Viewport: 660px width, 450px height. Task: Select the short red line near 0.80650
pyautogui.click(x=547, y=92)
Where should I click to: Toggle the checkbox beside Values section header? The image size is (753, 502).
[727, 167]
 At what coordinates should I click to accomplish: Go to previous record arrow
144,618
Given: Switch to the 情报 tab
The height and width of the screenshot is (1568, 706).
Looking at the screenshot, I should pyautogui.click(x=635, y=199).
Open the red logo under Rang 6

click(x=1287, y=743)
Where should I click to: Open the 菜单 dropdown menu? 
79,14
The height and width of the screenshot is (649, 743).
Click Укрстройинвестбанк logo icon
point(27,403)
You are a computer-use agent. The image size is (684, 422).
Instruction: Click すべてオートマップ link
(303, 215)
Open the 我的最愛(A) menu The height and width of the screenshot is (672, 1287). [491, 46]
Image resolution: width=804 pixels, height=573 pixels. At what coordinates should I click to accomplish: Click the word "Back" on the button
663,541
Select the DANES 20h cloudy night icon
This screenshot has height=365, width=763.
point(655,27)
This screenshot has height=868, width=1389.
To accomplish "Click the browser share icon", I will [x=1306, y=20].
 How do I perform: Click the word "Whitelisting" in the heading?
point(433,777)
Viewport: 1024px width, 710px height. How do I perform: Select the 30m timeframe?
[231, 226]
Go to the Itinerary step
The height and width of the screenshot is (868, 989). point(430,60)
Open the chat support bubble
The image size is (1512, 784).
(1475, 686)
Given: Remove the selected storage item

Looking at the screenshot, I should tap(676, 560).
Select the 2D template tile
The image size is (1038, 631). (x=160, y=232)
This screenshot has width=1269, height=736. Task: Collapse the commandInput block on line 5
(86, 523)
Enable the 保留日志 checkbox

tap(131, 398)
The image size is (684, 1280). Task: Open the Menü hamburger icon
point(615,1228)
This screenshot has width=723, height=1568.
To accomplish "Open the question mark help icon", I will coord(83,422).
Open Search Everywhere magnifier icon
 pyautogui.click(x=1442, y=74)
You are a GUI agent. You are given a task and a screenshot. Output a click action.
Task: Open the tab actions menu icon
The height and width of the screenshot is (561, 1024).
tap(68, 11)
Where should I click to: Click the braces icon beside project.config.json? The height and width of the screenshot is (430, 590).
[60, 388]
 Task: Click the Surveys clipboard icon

==============================

Task objective:
Copy out every line of the records above, reproducing each one verbatim.

Response to this exercise:
Viewport: 660px width, 450px height. Task: Select the short red line near 0.80650
pyautogui.click(x=547, y=92)
Where should I click to: Toggle the checkbox beside Values section header? The image size is (753, 502).
[727, 167]
 At what coordinates should I click to accomplish: Go to previous record arrow
144,618
Given: Switch to the 情报 tab
The height and width of the screenshot is (1568, 706).
Looking at the screenshot, I should pyautogui.click(x=635, y=199).
Open the red logo under Rang 6

click(x=1287, y=743)
Where should I click to: Open the 菜单 dropdown menu? 
79,14
The height and width of the screenshot is (649, 743).
Click Укрстройинвестбанк logo icon
point(27,403)
You are a computer-use agent. The image size is (684, 422).
Instruction: Click すべてオートマップ link
(303, 215)
Open the 我的最愛(A) menu The height and width of the screenshot is (672, 1287). [491, 46]
Image resolution: width=804 pixels, height=573 pixels. At what coordinates should I click to accomplish: Click the word "Back" on the button
663,541
Select the DANES 20h cloudy night icon
This screenshot has height=365, width=763.
point(655,27)
This screenshot has height=868, width=1389.
To accomplish "Click the browser share icon", I will [x=1306, y=20].
 How do I perform: Click the word "Whitelisting" in the heading?
point(433,777)
Viewport: 1024px width, 710px height. How do I perform: Select the 30m timeframe?
[231, 226]
Go to the Itinerary step
The height and width of the screenshot is (868, 989). point(430,60)
Open the chat support bubble
The image size is (1512, 784).
(1475, 686)
Given: Remove the selected storage item

Looking at the screenshot, I should tap(676, 560).
Select the 2D template tile
The image size is (1038, 631). (x=160, y=232)
This screenshot has width=1269, height=736. Task: Collapse the commandInput block on line 5
(86, 523)
Enable the 保留日志 checkbox

tap(131, 398)
The image size is (684, 1280). Task: Open the Menü hamburger icon
point(615,1228)
This screenshot has width=723, height=1568.
To accomplish "Open the question mark help icon", I will coord(83,422).
Open Search Everywhere magnifier icon
 pyautogui.click(x=1442, y=74)
You are a GUI agent. You are given a task and a screenshot. Output a click action.
Task: Open the tab actions menu icon
The height and width of the screenshot is (561, 1024).
tap(68, 11)
Where should I click to: Click the braces icon beside project.config.json? The height and width of the screenshot is (430, 590).
[60, 388]
 Task: Click the Surveys clipboard icon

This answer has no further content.